Nog hiertoe de helft in een stuk land genaamd de Hoge Zwalu, het gehele stuk land gelegen als voor tussen:
erfenis van Peter Jorijs met meer anderen een zijde
erfenis van Arijaen Hermans met meer anderen ander zijde
erfenis van Jacop Laureijs Hoeffkens een einde
erfenis van Jan Matheeus ander einde.
Willem voors moet hieruit betalen aan Laureijs Hanrick Zwijsen de helft in een erfpacht van een half mud rogge.
Hiertegen zal Gerit voors hebben een stuk land genaamd de Cloot gelegen in de parochie van Goirle, ter plaatse genaamd in die Vensacker, aldaar tussen:
erfenis van Bastiaen Rubbens een zijde
erfenis van Cornelis Hanricks ander zijde
erfenis van het Convent van Tongerlo een einde
erfenis van Wouter Willem Backs ander einde.
Wel stuk land voors Wijllem voors gekocht had van Aert zoon van wijlen Jan Matheeus en dat Aert gekocht had van Arijaen, Jan en Cornelis, gebroeders, zonen van wijlen Hanrick Jan van Dun.
Gerit koper voors moet hieruit betalen aan de Heilige Geest van Goirle 3 lopen rogge erfpacht en 1 oertstuiver erfcijns.
Bron: RHC Tilburg, algemeen protocol rechterlijk archief, R 280 f. 48v-49r
22 oktober 1537:
Willem zoon van wijlen Willem Wouters vande Loo en Michiel zoon van wijlen Michiel Otten van Goerl bekennen schuldig te zijn aan Willem zoon van wijlen Peter Heijnen ten behoeve van Gherit van Merode, Kannunik te Hilvarenbeek, een jaarlijkse en erfelijke cijns van 20 stuivers, bedevrij, te betalen aan meester Gherits vs. uit een stuk land, toebehorend aan Willem vande Loo, geheten de malleman, groot 3 lopensaet, gelegen te Goirle in die Vensche Ackeren.
Belendingen:
Peter Rubbens een zijde
Willem Back en Elijsabeth weduwe van Aert jan Aerts ander zijde
Goijaert Hoeffkens een einde
Gherit Henrick jan en anderen ander einde
Verder nog uit een stuk beemd, toebehorend aan Michiel Otten, groot 3 buender, gelegen te Goirle aan die Wenincxvoert.
Belendingen:
erfgenamen van Jan Oddens een zijde
kathelijn weduwe van Laureijs Willem Verstraeten
en kinderen ander zijde en een einde
Aen die Oude Leije ander einde
Te betalen op Allerheiligendag.

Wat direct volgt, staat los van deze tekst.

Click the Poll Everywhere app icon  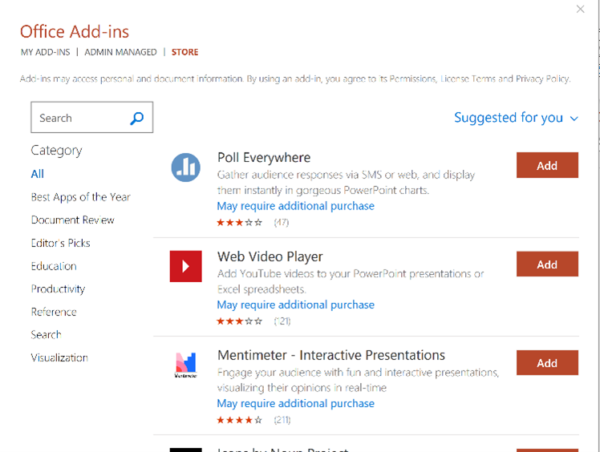pos(186,167)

Staat te los met 25 karolus gulden.
Bron: RHC Tilburg online, Nadere toegangen Tilburg R 284 f. 9v
1554:
Zij maken hun testament op.
Bron: L.F.W. Adriaenssen: De erfgenamen van Ghijsel Back, in Brabantse Leeuw 1991 p. 90 e.v.
18 mei 1553:
Kond zij eenieder, dat gekomen en gestaan zijn geweest voor ons schepenen ondergeschreven de eerbare en discrete personen Willem zoon van wijlen Willem Wouter vande Loo en Marie zijn wettige huisvrouw natuurlijke dochter van wijlen Ghijsbrecht Metten, ingezetenen van Goirle, gaande, staande en hun verstand en 5 zinnen volkomen en goed machtig zijnde en ze hebben eendrachtig met elkaars goedvinden hun testament, laatste en uiterste wil bepaald en gemaakt zoals hierna volgt.

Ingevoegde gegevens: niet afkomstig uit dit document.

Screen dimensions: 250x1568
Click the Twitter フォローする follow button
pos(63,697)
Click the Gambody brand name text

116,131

Ten eerste hebben zij testatoren voors. hun zielen, wanneer die uit hun sterfelijke lichaam gescheiden zullen zijn, aanbevolen aan God almachtig, hun Schepper, aan Maria zijn gebenedijde moeder en aan alle Gods heiligen en hun dode lichamen aan de gewijde aarde. En aangaande hun tijdelijke en vergankelijke goederen, hen door God almachtig op deze wereld verleend, hebben zij vermaakt ten eerste voor hun onwaarachtig goed, dat ze niet kennen als ze dat enig hadden, aan de fabriek van Sint Lambrecht in Luik 1 stuiver eens, gegeven te worden na de dood van de eerste.
Item nog hebben zij vermaakt aan de Biddende Orden te hebben voor het gemeenschappelijke gebed elk 1 stuiver eens.
Item aan de Broederschap van Onze Lieve Vrouwe en haar moeder sint Anna en van sint Barbara en sint Katheina, allen binnen de kerk van Goirle, voor hun beider doodschulden tesamen viertien stuivers eens en deze bepaling en maaksel te voldoen en te betalen na de dood van elk van hen beiden, testatoren voornoemd.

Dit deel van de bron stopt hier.